To me, that is all wrong and I hope Professor Honohan agrees.
When I met Professor Honohan in October 2009 after his appointment, I said that it was apparent from the balance sheets of the banks that losses of the order of €50 billion would probably need to be pencilled in for just the commercial and land development bubble and that in addition to that, there could be up to €35 billion on the mortgage loan books, and give or take that we were going to be in the order of €92 billion to €100 billion. Five years later, that is exactly where we are. Yet back in March 2010 at the time that the first prudential capital asset review was carried out, Mr. Elderfield insisted that the modelling of the three B's - Blackrock, Boston and Barclays - indicated that their model was very reliable and showed that AIB would need €6.7 billion before the year end, that Bank of Ireland would need €3.5 billion and that AIB would sell off the Polish bank, which was the best capitalised part of the group and was cash-flow sustainable, into an economy that was not asset price-blown by a credit price bubble.
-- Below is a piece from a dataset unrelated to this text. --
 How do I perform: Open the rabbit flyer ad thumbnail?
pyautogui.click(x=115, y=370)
That was the decision. The Pied Piper story was told and everybody fell for it. Fast forward to March 2011 when there had to be another prudential capital asset review. This was going to be final because on 30 September 2010, the final figures had emerged. The late Brian Lenihan said it was €50 billion but it was wrong again.
All this could have been avoided if people stopped and looked at the balance sheets and the recoverability of assets that had been created out of a credit-fuelled bubble. Let us take the example of Bank of Ireland. How much of the funding for Bank of Ireland's balance sheet in 2008 was from senior secured bonds alone, leaving aside the subordinated loans? The answer is €61 billion. That is 40-something percent of the Irish national income. It is mind-blowing and is on top of the 173% of loans to customers' deposits.
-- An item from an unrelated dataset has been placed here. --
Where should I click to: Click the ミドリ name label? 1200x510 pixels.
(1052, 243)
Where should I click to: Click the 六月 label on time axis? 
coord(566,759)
Today we hear that a Chairman for the impending banking inquiry has been appointed. I might be excluded from the inquiry. It is not that I wanted to do it but somebody who understands these things needs to be on the committee to say, "Here are the balance sheets of the banks from 2001 to 2008. Let's calibrate them and see what was the credit creation, what was the funding behind that asset bubble and where do the responsibilities and accountabilities lie?" I do not want scalps or people shot at dawn. I want boards of directors who are in situand getting very good fees to talk and perhaps look thick if they do not know the answer to the question of why they abandoned the policy of fractional reserving. It needs to be done. It is a simple exercise. We do not need a Nyberg report and with respect, we do not need Professor Honohan and his team to carry out a big exercise. Nor do we need a Watson or Regling report. The balance sheets give the answers. That is what frustrates me.
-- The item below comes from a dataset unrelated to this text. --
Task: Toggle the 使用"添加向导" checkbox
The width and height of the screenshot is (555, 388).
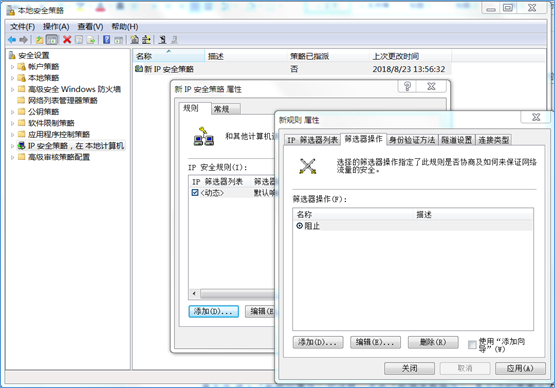Action: [472, 344]
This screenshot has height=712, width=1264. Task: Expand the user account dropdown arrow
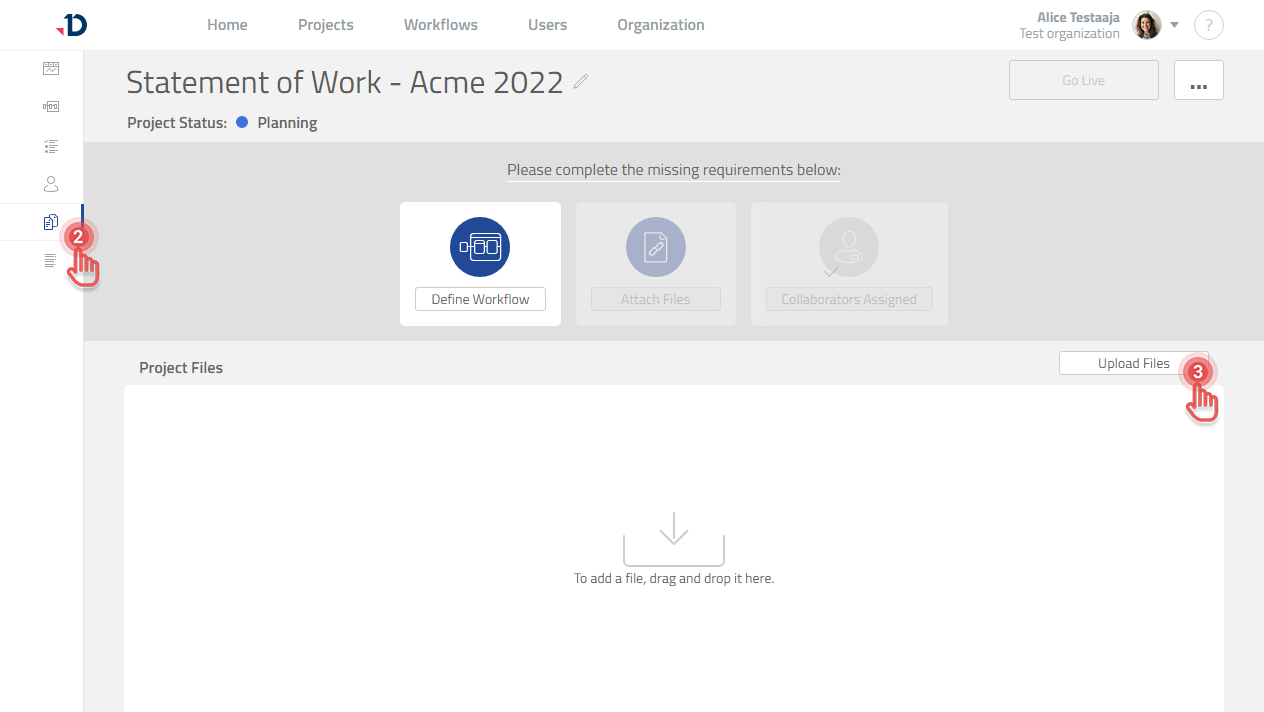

When we come back to macro-prudential rules, they are the ones that will stop a credit bubble. The Danish economist Niels Thygesen swivels around the world visiting all the prudential meetings of the banks and various countries. Do members remember the meeting in The Four Seasons hotel about three years ago? At lunch time, I asked Mr. Thygesen about what could have happened if at meetings with the banks, he and his regulator colleagues had asked to look at the short-form balance sheets of the banks and loans to customers' deposits. I asked him whether if they had been kept at below 100%, this massive credit bubble could have occurred like it did. He said "No" and I agreed. One knows mathematically that one keeps back 10% of a deposit that comes in, one lends out 90%, that 90% comes back, one lends out 81% and one keeps back 9% and so on. Add them all up and it comes to the original deposit of 100% and one has lent out 641%. That is it. If on top of that, one adds something like three and a half times' income as a macro-prudential rule for preventing a credit-fuelled asset price bubble, this is the sustainable income of the customers because there is now so much short-term contract employment that one does not know what can be maintained. One could take another approach in terms of loan-to-value ratios when the value of a property is the consideration.